Matteo Cincilla (born 24 October 1994) is an Italian professional footballer who plays as a goalkeeper.

Career
Born in Milan, Lombardy, Cincilla was a youth product of Inter.

In May 2012 Cincilla won Berretti league title with the Inter under-18 team. He was named in the squad of 2012–13 UEFA Europa League as List B players. In January 2013 Cincilla left for Parma.
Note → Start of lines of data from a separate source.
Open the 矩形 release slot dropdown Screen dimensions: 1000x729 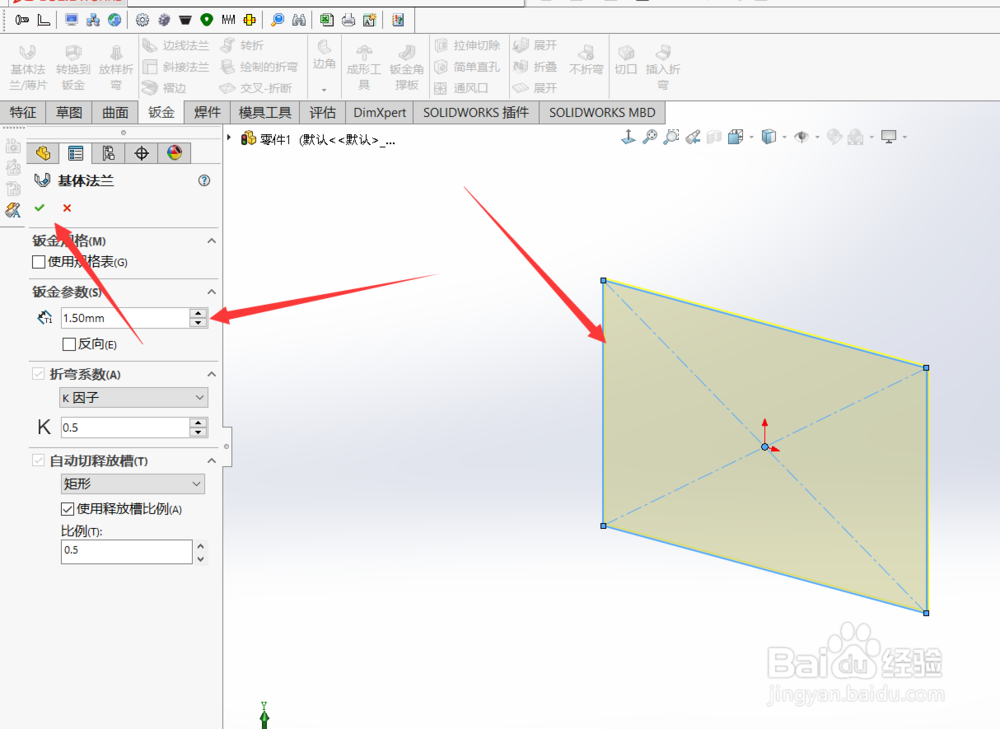click(133, 483)
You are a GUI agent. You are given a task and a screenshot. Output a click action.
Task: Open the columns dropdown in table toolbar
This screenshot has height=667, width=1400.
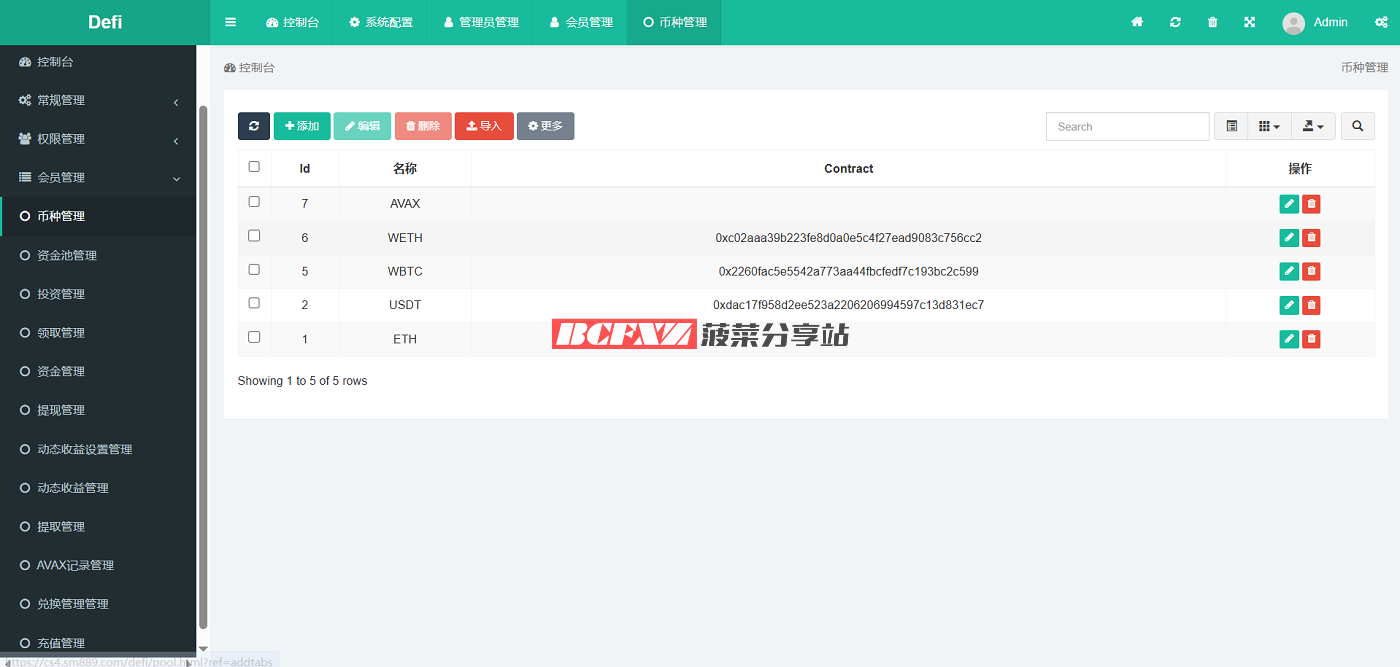[1269, 126]
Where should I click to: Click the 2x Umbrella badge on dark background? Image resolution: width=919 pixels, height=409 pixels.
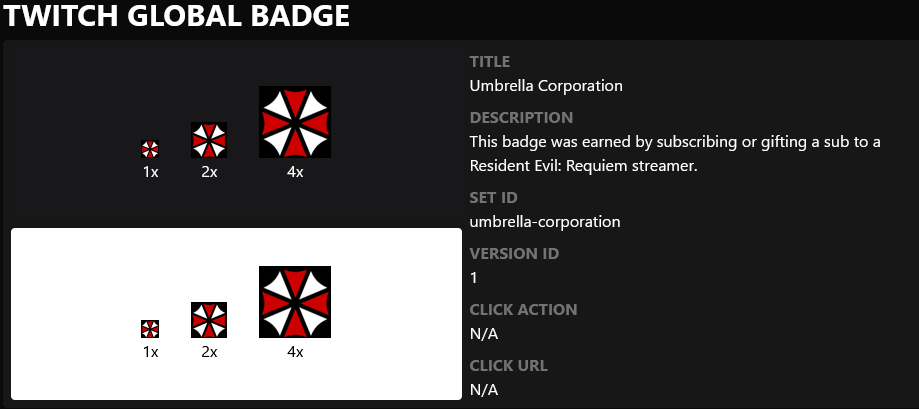(209, 140)
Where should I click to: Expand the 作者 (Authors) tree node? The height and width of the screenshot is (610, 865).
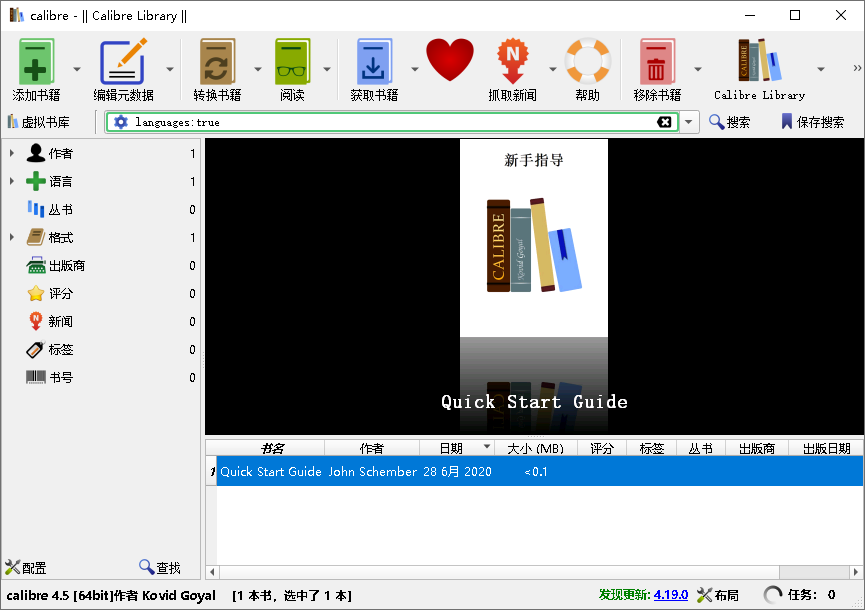(x=11, y=153)
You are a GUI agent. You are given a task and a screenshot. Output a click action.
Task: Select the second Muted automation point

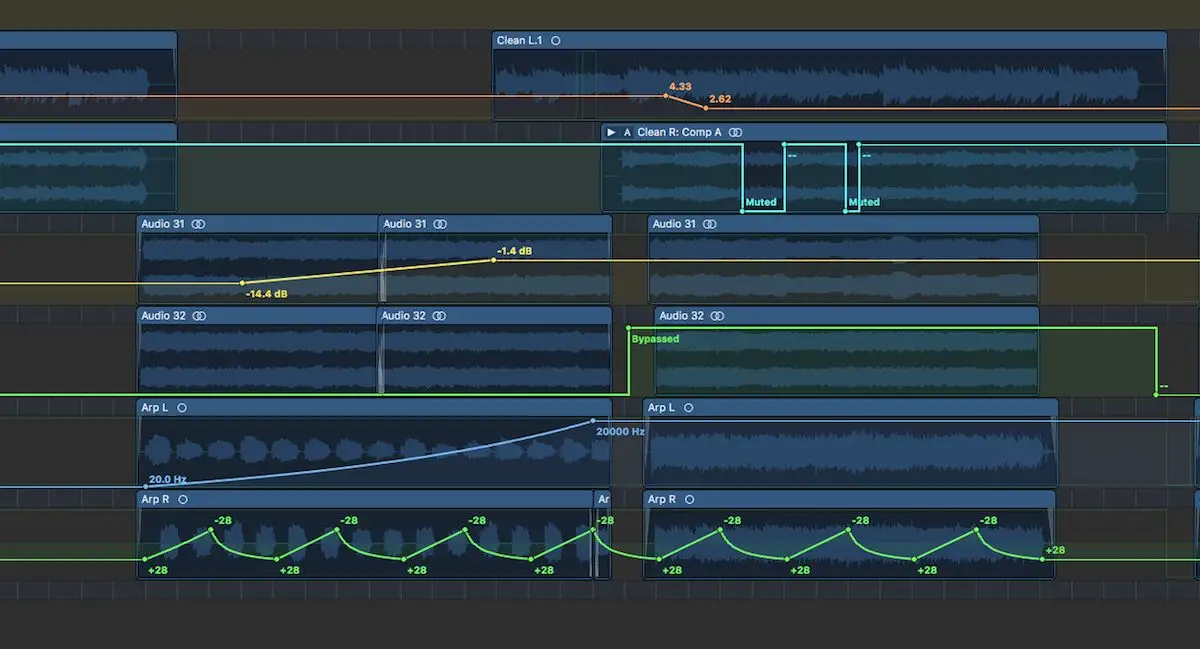tap(846, 210)
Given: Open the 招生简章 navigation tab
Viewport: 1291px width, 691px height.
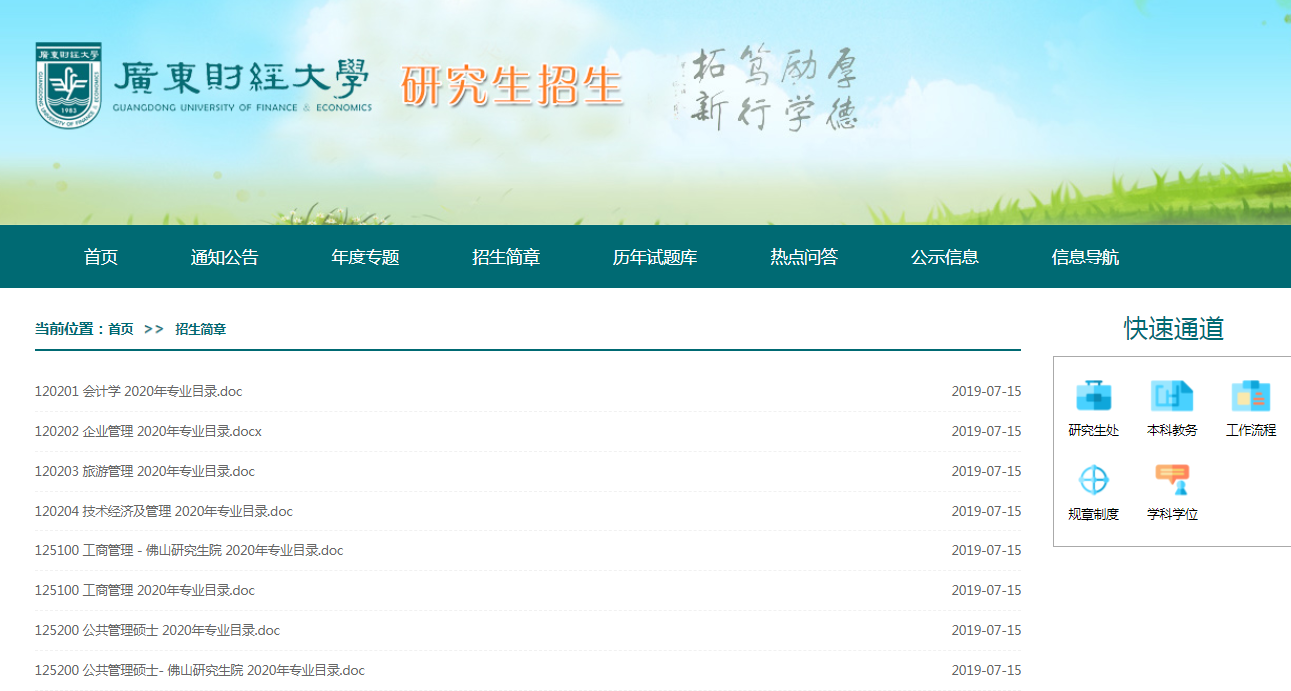Looking at the screenshot, I should click(506, 257).
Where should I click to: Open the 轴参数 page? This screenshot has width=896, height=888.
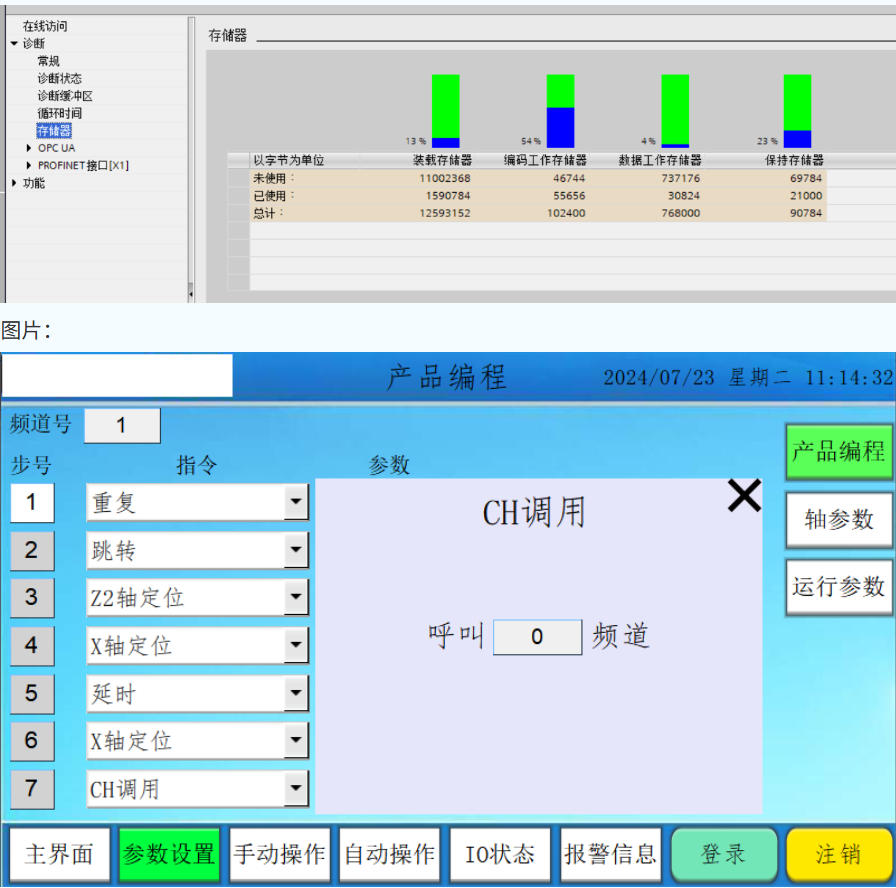838,519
On 5 July 2013 Cincilla (co-ownership), Antonio Santurro (loan), Davide Adorni (loan) and Filippo Lauricella (co-ownership) were transferred to Renate from Parma. Cincilla made his debut in 2013–14 Coppa Italia Lega Pro. He also played the next league cup match. Cincilla played his first game in 2013–14 Lega Pro Seconda Divisione on 19 January 2014. The club promoted to 2014–15 Lega Pro as the runner-up of Group A.

On 14 August 2015 Cincilla was signed by Savona in a 1-year deal.

In the summer of 2016 Cincilla returned to Renate.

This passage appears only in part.